Fire Point has been working on the FP-9 for many months. But it wasn’t until recently that Fire Point chief engineer Denys Shtilerman revealed that the ground-launched ballistic missile could eventually evolve into an air-launched ballistic missile in the same class as the 4,300-kg Kinzhal.
Ranging as far as 850 km with an 800-kg warhead, the precision-guided FP-9 is a bigger version of Fire Point’s FP-7 ground-launched ballistic missile, which ranges 200 km with a 150-kg warhead. The FP-7 is already in testing. Fire Point plans to begin testing of the FP-9 as early as this summer.
If it enters service and evolves into an air-launched munition, the FP-9 would be the first of its type for Ukrainian forces. Only the most powerful air forces—the Russian and Israeli air forces, to name two—possess air-launched ballistic missiles. Launching a ballistic missile from the air instead of the ground extends its range by potentially hundreds of kilometers.
Even aside from their long range, air-launched ballistic missiles are uniquely powerful munitions. Their high speed makes them extremely hard to intercept.
The Kinzhal, which is launched a specially modified Mikoyan MiG-31 interceptor, streaks across the sky as fast as Mach 5.7. It’s so fast that Ukraine’s best kinetic air defenses, its US-made Patriot missiles, struggle to hit incoming Kinzhals. The Russians often include a few Kinzhals in the mix when they bombard Ukrainian cities and power plants.
Desperate to blunt the Kinzhal raids, Ukrainian forces have even deployed sophisticated electronic warfare systems that can, in theory, confuse the Russian missile’s flight controls and send it off course.
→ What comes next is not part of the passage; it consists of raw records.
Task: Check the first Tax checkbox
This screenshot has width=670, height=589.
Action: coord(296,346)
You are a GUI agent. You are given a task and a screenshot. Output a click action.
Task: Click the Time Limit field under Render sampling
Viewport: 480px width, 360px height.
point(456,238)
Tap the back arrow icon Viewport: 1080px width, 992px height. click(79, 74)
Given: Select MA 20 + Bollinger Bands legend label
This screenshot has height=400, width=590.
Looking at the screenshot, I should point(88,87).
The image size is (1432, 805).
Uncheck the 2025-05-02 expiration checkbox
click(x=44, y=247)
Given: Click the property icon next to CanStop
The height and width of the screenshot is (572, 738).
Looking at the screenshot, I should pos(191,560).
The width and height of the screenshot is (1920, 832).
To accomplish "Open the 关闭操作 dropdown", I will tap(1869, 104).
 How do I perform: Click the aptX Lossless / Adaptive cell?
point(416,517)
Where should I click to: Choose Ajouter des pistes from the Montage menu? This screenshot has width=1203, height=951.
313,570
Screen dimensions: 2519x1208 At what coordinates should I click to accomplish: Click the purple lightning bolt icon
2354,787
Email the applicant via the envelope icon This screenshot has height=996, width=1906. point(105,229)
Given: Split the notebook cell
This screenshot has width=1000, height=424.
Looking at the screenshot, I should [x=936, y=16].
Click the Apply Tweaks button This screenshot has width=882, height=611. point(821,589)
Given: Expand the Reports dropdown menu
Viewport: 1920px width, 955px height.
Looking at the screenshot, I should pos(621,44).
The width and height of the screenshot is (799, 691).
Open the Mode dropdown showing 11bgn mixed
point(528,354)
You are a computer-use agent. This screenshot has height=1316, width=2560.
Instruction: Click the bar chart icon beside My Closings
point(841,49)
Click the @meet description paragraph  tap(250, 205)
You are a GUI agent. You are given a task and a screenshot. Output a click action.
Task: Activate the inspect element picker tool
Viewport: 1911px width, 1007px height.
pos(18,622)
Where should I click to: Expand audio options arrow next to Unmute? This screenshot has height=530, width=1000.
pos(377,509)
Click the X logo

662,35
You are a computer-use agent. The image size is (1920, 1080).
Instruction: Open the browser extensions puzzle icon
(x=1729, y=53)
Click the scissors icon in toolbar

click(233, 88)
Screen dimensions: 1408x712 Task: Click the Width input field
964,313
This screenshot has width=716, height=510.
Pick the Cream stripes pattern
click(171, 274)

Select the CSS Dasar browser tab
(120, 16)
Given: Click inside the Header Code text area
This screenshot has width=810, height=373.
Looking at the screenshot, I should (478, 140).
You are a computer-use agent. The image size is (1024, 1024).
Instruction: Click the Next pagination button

The Ukrainians are apparently eager to hit back at the Russians with a missile that’s equally difficult to block.

Space connections
Technically speaking, an air-launched FP-9 is well within the means of Ukraine’s sprawling missile industry. The Dnipro-based Yuzhnoye State Design Office has been tinkering with air-launched rockets since the late 1980s.
Yuzhnoye’s rockets, designed to be launched by Antonov An-124 transports or Sukhoi Su-27 fighters, are meant for space missions. But it’s not difficult to modify a space launch vehicle, meant to carry satellites into orbit, into a weapon. Just swap the satellite for a warhead and send the rocket arcing downward instead of up.
Ukraine is working hard to establish a significant space launch capability. Member of parliament Fedir Venislavskyi, who heads the Subcommittee on State Security of the Verkhovna Rada Defense Committee, told RBC-Ukraine the Ukrainian main intelligence directorate has launched at least two space rockets in the 50 months since Russia widened its war on Ukraine.
“This is a unique situation for a country engaged in a full-scale war,” Venislavskyi said. He mentioned one launch that occurred in mid-air from the hold of a transport plane. It’s unclear whether that launch was one of the two launches conducted by the main intelligence directorate.
That experience could prove extremely valuable as Fire Point develops the FP-9. The first step is to deploy the FP-9 in a simpler ground-launched version. Later, Fire Point could leverage Ukrainian space efforts to also launch FP-9s from the air.
The result, if the stars align, would be a hard-hitting deep strike capability that Russia’s air defenses—already frayed by relentless Ukrainian drone strikes—may struggle to defeat.